What Should Your Organisation Do Before the 2026 Rollout?
Organisations operating in South Africa, Nigeria, or planning African expansion should take concrete steps now.
- Register interest with Mastercard's regional cybersecurity team before the 50-organisation ecosystem analysis fills in 2026.
- Audit threat intelligence subscriptions and identify gaps specific to African adversary groups. The Recorded Future feed targets exactly these blind spots.
- Fix incident reporting procedures. If your team does not log and escalate all security events, start now - your data contributes to the continent-wide picture.
- Map third-party and supply-chain dependencies in South Africa and Nigeria. Use a structured framework like NIST CSF 2.0 to score vendor risk against documented criteria.
- Contact your national CSIRT to confirm enrollment in any government-affiliated threat-sharing programs that may integrate with the Center's intelligence feed.
- Review privileged access controls. Active exploitation of infrastructure flaws - like the critical Splunk RCE CVE-2026-20253 currently under active attack - shows that unpatched internal tools are a primary entry point for the exact threat actors this Center will track.
Frequently Asked Questions
When will the Center expand beyond South Africa and Nigeria?
Mastercard confirmed a phased rollout beginning in 2026, starting with South Africa and Nigeria. Mastercard has not disclosed specific timelines or country names for subsequent phases. Organisations in other African markets should monitor Mastercard's official regional communications for expansion announcements.
What is Recorded Future's role in this initiative?
Recorded Future, which Mastercard acquired and operates as a subsidiary, is developing an Africa-focused threat intelligence feed specifically for the Center. This feed will surface regional threat actors, malware variants, and attack patterns relevant to African digital infrastructure - rather than relying on globally aggregated data that underweights Africa-specific activity.
Is this initiative only for large enterprises?
No. The ecosystem risk analysis covering up to 50 organisations includes smaller players without mature in-house security teams. The goal is a network effect - improving the weakest links in Africa's digital payments chain benefits every connected organisation, regardless of size.
How does this connect to government commitments?
CEO Michael Miebach made direct commitments to both the Nigerian Government in Abuja and the South African Government during G20 meetings in Johannesburg. The Center formalises those commitments into operational programs, giving governments a structured counterpart for public-private cybersecurity collaboration.
How does the Africa threat landscape compare between South Africa and Nigeria?
The table below summarises key indicators from INTERPOL's 2025 Africa Cyberthreat Assessment and Sophos/CompTIA data.
Indicator | South Africa | Nigeria |
|---|---|---|
Ransomware detections (2024) | 17,849 (highest in Africa) | Among top markets for dark-web activity |
Cybersecurity professionals (2023) | 57,269 | 8,352 |
Financial losses to cybercrime | Largest GDP-share exposure | ~$2.4 bn in first 10 months of 2024 |
Ransomware prevalence (organisations) | High enterprise targeting | 71% of organisations hit in past year |
Sources: INTERPOL Africa Cyberthreat Assessment 2025, Cisco / Connecting Africa, CompTIA citing Sophos.

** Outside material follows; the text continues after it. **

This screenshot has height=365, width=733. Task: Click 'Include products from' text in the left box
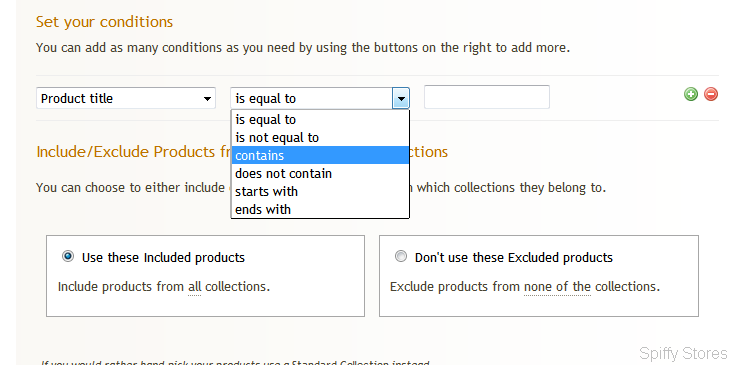121,286
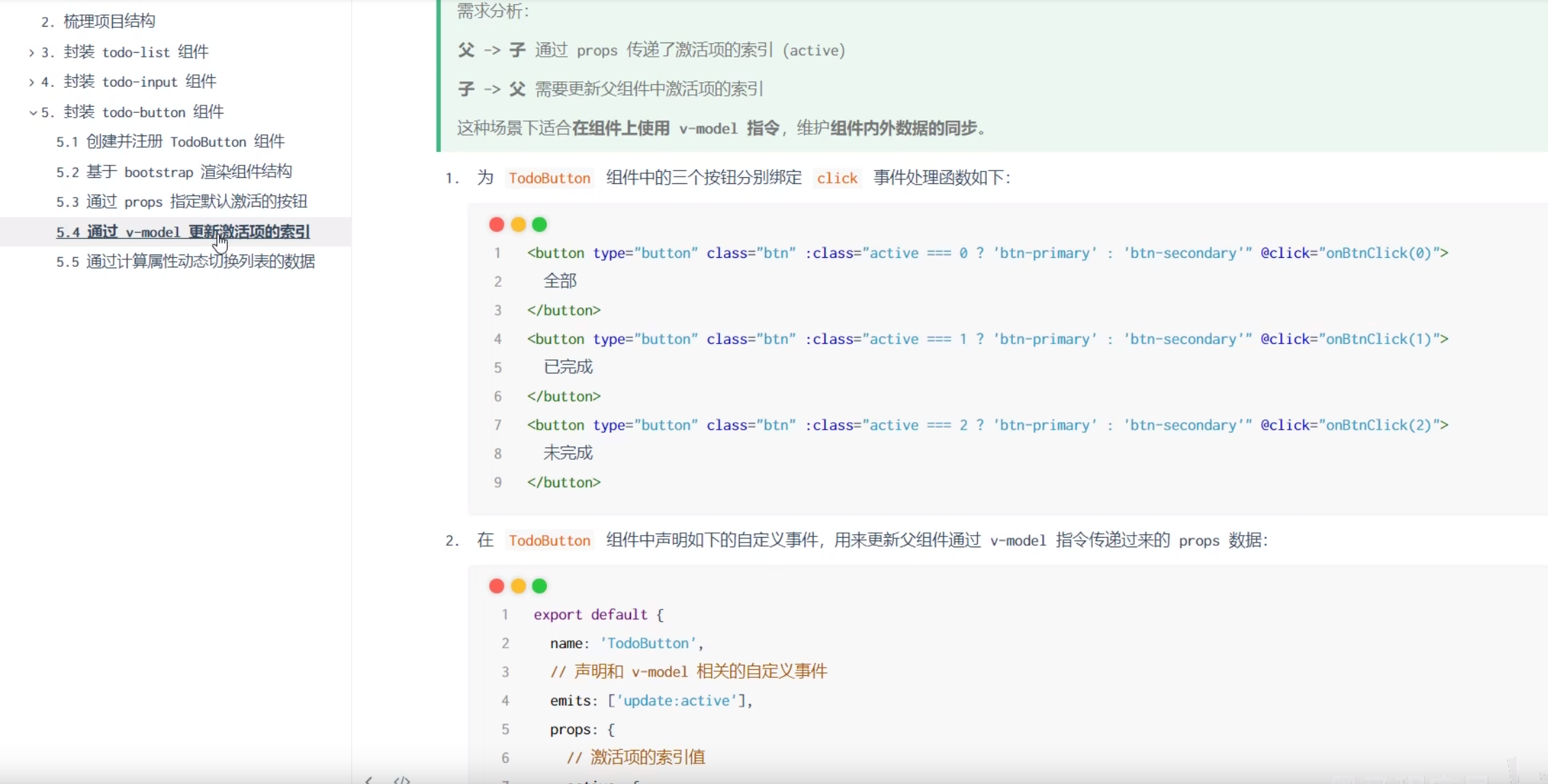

Are investment scam threats also covered by the Center's scope?
The Center's mandate covers the broader digital payments ecosystem, which includes fraud vectors. Infrastructure-level scam campaigns - like those documented in DCloud Uni-App powering 236,000 global investment scam sites - represent exactly the category of threat that a regional intelligence feed can attribute faster than any single organisation acting alone.